DATASET EXCERPTS START
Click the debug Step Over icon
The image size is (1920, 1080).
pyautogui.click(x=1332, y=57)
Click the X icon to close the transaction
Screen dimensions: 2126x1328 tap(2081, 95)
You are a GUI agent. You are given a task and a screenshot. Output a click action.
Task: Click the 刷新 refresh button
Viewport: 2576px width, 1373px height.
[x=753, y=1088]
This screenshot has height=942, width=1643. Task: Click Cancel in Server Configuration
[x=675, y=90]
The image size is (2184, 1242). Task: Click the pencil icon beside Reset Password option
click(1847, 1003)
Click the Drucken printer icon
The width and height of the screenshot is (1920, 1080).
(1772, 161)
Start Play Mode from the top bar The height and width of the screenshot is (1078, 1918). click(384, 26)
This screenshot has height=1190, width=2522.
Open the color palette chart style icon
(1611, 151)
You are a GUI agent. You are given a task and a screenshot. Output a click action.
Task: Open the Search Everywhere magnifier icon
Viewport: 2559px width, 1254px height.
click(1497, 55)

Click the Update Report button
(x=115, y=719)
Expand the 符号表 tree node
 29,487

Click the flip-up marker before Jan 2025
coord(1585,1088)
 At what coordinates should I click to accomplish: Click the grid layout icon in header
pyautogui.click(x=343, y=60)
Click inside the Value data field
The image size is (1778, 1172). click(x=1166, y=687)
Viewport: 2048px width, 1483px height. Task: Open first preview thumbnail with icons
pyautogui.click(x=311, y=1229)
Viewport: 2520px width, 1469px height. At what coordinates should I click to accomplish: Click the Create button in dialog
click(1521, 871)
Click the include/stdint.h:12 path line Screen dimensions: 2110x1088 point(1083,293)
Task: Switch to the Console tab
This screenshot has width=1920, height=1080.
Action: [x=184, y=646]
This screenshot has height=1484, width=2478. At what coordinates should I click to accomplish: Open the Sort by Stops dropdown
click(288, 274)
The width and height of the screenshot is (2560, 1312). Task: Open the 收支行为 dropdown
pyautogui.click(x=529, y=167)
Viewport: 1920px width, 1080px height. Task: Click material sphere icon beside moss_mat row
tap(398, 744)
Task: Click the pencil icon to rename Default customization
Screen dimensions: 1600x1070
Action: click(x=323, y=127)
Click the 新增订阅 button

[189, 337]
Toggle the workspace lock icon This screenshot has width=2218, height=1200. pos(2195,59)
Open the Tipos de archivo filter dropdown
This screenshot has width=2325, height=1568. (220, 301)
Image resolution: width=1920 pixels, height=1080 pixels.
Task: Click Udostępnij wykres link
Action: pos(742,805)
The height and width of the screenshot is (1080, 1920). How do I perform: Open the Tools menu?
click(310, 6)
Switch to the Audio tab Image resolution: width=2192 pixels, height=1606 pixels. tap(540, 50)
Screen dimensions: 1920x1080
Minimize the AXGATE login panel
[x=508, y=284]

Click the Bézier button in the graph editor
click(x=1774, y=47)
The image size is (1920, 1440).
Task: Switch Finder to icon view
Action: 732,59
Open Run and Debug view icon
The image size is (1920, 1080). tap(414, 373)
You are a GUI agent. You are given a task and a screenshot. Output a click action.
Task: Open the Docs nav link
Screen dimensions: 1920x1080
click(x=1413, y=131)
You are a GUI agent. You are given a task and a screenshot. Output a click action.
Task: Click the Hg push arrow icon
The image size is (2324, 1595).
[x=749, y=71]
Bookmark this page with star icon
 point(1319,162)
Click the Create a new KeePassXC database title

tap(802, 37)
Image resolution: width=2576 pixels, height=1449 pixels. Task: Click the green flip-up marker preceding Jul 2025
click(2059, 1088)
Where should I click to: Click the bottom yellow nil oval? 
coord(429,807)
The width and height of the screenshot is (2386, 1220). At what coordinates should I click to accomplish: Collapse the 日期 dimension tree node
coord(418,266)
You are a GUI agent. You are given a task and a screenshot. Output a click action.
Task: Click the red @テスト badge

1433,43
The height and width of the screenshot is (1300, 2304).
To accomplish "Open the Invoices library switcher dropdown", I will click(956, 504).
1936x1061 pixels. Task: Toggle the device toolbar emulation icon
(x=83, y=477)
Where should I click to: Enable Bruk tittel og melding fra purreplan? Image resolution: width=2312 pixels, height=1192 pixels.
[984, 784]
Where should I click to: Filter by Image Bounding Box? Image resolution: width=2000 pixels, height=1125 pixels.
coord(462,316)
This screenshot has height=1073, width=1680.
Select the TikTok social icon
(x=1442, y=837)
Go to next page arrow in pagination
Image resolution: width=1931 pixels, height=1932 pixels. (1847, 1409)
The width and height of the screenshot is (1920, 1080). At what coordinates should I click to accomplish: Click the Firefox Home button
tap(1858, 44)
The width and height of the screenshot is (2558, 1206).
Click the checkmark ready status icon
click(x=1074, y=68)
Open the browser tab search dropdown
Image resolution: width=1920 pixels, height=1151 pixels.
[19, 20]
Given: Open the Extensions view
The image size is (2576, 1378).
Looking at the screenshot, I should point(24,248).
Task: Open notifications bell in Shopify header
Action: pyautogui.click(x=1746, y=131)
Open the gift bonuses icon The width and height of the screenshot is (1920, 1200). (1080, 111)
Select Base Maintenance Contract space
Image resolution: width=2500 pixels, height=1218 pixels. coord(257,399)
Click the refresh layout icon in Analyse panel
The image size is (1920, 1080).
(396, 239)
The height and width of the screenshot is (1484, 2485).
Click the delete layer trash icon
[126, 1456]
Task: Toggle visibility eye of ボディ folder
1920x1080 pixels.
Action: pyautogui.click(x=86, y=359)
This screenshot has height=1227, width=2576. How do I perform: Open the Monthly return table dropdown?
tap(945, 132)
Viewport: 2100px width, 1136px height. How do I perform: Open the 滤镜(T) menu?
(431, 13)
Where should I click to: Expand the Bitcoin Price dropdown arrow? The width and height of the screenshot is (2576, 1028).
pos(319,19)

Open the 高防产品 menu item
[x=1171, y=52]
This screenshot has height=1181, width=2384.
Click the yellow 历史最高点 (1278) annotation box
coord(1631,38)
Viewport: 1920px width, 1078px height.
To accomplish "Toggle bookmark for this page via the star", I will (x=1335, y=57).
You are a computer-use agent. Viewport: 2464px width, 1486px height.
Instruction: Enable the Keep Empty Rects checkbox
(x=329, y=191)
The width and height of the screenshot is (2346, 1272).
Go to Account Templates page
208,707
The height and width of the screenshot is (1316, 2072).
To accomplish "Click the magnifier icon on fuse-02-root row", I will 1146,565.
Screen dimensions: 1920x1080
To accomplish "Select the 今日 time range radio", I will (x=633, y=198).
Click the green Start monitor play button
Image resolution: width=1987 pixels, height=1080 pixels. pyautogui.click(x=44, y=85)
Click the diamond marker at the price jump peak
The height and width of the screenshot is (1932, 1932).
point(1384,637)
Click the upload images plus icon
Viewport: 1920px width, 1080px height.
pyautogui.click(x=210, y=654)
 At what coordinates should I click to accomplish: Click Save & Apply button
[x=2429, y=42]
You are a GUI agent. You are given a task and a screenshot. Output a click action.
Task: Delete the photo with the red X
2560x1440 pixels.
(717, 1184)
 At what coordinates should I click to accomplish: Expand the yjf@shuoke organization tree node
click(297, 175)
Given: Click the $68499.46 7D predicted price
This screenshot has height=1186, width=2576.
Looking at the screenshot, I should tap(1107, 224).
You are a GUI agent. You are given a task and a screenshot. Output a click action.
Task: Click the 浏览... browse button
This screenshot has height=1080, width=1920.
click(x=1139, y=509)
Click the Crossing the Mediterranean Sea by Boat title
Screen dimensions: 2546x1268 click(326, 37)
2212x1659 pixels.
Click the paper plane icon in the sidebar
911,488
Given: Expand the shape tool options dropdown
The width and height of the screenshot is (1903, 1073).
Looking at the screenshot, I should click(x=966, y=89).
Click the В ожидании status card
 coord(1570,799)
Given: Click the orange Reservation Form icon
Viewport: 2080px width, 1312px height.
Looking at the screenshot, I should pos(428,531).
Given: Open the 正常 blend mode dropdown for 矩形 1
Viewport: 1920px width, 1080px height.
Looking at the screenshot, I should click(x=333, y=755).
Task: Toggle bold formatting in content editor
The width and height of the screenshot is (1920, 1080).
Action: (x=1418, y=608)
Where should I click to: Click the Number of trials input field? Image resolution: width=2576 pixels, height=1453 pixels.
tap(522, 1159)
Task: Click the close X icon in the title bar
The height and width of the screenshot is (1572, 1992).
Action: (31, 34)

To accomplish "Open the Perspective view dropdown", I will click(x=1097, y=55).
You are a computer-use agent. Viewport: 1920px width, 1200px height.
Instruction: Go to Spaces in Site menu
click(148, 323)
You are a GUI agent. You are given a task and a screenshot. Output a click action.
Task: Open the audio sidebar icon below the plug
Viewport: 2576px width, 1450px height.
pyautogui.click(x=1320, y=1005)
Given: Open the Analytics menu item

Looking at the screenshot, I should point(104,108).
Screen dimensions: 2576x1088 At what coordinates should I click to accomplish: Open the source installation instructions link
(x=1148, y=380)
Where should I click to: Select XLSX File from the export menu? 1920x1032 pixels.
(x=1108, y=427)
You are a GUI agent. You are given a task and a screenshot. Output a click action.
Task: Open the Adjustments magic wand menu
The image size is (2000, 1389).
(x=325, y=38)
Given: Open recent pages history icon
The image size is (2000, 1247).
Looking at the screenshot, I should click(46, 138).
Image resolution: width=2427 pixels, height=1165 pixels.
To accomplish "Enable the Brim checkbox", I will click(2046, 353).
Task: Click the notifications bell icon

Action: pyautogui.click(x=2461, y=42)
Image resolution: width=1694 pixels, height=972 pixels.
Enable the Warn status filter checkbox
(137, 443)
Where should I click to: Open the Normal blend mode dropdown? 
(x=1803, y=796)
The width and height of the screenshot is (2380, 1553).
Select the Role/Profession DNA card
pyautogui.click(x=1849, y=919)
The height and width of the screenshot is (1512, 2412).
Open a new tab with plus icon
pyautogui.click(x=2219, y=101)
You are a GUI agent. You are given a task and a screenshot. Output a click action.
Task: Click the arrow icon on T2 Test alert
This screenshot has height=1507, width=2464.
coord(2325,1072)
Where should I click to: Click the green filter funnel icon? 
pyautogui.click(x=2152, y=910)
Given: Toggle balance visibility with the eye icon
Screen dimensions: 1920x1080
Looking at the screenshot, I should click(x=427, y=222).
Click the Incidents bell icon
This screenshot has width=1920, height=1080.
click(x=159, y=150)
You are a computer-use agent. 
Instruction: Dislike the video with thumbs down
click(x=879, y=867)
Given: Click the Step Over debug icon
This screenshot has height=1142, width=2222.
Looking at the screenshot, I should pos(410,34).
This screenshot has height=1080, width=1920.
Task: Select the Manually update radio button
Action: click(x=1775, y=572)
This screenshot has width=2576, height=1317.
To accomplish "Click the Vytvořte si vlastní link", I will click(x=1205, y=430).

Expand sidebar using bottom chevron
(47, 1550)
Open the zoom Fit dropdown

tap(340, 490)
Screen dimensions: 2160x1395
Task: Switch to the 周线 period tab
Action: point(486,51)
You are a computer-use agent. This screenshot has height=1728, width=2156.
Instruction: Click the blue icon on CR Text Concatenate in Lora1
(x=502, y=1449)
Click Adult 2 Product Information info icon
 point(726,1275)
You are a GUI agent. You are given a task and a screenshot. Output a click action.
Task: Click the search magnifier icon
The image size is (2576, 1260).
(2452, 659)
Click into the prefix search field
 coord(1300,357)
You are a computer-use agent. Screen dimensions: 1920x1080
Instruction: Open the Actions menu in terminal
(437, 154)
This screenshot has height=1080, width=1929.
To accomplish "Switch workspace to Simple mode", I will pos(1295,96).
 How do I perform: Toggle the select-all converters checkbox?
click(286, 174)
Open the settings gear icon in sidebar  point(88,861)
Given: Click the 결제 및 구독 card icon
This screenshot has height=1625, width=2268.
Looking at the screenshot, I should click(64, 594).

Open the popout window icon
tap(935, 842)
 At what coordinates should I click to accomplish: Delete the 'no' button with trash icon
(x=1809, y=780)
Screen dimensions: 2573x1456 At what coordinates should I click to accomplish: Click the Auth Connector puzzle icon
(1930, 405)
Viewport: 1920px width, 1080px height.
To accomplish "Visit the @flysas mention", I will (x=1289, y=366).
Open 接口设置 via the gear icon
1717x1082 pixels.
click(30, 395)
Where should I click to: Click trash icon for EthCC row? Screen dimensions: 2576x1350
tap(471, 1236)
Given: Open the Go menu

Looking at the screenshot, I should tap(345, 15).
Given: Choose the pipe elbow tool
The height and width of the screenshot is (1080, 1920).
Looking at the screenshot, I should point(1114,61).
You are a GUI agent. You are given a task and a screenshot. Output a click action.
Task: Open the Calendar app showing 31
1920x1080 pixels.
DATASET EXCERPTS END
## WHAT IS REQUIRED
For the word "workspace", count the lines of the data that contain it and state only that count.

## EXPECTED ANSWER
2